With this renewed focus on ‘people-first’ station precincts designed to serve and enhance the public's experience, there is an opportunity to attract infrastructure investment. Precincts should create places that reflect the community’s history, are accessible and connected to the surrounding community, are active spaces that encourage people to stop, stay and spend time and money. They should be shady, comfortable and full of delight.
Answer: Zac Cvitkovic Rail projects are complex, even in their simplest forms, so making them inherently more complex only increases risks. New stations should deliver a new or renewed place, and demonstrate value to the surrounding community.
However, building structural infrastructure for development as part of a rail project sometimes occurs years ahead of potential development investment decisions. Without an understanding of future market needs, there is the threat of over-capitalisation or potentially complex ownership and maintenance arrangements. A more sophisticated approach to making land available for community assets and development surrounding rail stations would deliver better precincts, more affordably and with less upfront cost and risk.
Answer: Amy Child A common challenge and risk is balancing functional requirements of the transit asset with good urban outcomes. Integrating other transport modes, such as bus interchanges and car parking, can significantly impact the precinct design – an ill-designed precinct can lead to poor urban realm outcomes. Embedding innovative design solutions which allow for more efficient use of land in space-constrained precincts, such as dynamic bus stands, which reduce the need for extensive bus interchange infrastructure, may reduce capital and operational costs for the asset owner and lead to a better outcome for the precinct user.
Which lessons learned from previous projects could be valuable to future station precinct developments?
Answer: Zac Cvitkovic Communities value and trust landscape far more than built form. We watch time and again as open spaces, streetscapes and recreational features are universally applauded by both existing and new residents and users, whereas feedback can be mixed on the architectural merits of a project. We saw this response in the early public scepticism of the Caulfield to Dandenong Level Crossing Removal project, locally known as 'Skyrail', until proof of new and improved open spaces was delivered and the built form – no matter its scale – became a backdrop. Green infrastructure provisioning is a focus for the community and should be a high priority in the design process, rather than an element added to fill leftover spaces.

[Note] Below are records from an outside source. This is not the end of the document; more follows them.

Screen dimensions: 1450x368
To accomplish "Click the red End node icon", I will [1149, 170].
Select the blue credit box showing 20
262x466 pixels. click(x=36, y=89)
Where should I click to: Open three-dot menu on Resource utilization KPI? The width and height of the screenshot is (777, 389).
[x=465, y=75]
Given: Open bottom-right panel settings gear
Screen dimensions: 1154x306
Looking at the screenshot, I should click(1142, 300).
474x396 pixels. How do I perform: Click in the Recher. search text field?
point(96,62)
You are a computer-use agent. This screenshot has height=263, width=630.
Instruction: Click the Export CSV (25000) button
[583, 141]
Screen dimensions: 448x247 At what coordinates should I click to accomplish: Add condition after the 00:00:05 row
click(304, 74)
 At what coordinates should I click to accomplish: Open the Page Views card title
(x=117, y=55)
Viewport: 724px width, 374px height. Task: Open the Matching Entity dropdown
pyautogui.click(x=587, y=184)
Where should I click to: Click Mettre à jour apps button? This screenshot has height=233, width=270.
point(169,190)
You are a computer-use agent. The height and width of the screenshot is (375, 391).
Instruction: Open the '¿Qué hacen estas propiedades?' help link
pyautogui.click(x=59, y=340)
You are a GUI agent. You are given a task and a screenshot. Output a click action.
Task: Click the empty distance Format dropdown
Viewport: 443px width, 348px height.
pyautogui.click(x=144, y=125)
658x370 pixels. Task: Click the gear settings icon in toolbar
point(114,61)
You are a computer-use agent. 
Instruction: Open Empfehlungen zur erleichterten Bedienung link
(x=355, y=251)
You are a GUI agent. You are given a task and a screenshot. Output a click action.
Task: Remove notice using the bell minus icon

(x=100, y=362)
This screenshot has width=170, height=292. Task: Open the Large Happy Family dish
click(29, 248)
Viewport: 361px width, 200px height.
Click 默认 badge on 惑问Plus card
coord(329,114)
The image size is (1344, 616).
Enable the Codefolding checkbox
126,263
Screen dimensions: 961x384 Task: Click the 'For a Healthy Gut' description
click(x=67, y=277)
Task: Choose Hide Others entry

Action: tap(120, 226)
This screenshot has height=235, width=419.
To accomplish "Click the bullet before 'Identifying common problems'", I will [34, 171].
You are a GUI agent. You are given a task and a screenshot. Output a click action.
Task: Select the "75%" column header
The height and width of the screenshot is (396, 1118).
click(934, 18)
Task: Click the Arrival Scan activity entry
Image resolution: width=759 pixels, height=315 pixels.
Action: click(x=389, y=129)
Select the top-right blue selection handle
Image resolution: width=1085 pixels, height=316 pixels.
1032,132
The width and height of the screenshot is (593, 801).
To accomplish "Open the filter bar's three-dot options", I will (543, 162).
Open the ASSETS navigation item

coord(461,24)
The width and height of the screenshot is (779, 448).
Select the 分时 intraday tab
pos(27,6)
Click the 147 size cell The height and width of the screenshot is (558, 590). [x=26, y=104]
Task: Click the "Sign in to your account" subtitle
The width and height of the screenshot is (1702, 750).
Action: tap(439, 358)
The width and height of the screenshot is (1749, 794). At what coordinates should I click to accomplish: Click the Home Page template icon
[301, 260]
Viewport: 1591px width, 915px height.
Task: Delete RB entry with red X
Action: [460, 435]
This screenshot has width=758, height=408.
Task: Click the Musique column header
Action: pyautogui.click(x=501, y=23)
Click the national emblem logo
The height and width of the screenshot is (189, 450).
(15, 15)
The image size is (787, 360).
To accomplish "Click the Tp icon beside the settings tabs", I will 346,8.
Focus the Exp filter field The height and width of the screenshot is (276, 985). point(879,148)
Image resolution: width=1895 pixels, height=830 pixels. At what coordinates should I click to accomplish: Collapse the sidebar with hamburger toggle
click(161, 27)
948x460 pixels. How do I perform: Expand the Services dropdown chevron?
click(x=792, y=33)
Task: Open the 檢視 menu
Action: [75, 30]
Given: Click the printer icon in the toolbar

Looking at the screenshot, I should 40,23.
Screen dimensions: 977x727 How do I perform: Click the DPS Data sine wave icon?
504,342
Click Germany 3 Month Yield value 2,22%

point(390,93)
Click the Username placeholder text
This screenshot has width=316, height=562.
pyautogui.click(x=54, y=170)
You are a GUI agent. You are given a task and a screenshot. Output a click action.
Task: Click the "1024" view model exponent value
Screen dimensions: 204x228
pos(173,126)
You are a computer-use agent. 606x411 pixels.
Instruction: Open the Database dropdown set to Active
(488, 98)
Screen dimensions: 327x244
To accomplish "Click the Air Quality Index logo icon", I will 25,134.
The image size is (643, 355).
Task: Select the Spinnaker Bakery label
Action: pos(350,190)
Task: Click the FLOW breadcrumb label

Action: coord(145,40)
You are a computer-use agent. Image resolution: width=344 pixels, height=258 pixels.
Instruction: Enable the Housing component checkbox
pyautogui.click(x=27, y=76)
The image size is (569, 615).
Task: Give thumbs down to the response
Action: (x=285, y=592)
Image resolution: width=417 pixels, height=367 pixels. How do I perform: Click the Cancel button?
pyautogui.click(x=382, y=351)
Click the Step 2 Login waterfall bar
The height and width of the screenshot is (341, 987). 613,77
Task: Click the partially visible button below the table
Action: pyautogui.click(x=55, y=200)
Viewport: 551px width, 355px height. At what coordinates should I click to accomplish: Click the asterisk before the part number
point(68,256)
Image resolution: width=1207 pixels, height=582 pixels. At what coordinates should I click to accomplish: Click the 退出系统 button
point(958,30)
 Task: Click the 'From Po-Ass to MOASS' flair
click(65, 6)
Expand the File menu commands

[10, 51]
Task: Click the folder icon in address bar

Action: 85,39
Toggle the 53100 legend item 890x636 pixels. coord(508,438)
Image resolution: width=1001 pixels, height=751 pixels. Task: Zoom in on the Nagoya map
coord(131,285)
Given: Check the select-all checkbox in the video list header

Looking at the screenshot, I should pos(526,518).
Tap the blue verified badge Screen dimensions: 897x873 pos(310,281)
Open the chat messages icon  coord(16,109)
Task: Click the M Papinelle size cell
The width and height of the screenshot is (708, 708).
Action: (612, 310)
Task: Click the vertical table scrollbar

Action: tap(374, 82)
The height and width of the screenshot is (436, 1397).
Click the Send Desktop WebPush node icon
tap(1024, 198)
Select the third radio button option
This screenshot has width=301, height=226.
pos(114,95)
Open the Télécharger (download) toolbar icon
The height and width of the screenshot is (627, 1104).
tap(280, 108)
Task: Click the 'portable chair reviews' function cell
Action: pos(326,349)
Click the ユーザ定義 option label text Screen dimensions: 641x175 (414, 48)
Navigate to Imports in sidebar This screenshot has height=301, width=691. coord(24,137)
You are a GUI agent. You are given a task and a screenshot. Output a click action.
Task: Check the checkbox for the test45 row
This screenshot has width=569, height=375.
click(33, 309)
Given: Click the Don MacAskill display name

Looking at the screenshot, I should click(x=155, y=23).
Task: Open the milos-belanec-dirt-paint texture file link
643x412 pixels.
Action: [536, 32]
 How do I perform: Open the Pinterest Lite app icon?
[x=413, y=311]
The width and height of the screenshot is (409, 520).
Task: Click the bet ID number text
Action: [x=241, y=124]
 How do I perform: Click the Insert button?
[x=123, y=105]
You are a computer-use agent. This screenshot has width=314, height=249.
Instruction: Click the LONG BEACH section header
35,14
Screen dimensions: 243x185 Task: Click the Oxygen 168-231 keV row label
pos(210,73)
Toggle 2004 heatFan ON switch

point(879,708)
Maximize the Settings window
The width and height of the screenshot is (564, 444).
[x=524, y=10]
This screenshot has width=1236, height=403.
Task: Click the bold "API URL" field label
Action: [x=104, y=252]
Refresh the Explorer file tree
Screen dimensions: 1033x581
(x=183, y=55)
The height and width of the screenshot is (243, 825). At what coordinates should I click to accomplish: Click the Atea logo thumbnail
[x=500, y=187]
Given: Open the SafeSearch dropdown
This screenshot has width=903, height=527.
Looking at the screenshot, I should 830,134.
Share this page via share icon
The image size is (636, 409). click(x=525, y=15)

Answer: Amy Child Station precincts have evolved from a place to travel through, to a place to travel to. One of the ways to achieve this kind of engagement is by using an anchor tenant to boost the status and attractiveness of a destination.
Once an undesirable space, London’s Kings Cross station has undergone significant investment to deliver a world-class precinct. Google has based their London headquarters there, adding vibrancy as a world-leading technology company and an ‘anchor tenant’ in practice.
In Melbourne, existing well-established anchor tenants, located at many of the proposed Suburban Rail Loop stations, such as Box Hill and Monash, provide a solid building block to grow the next generation of successful precincts.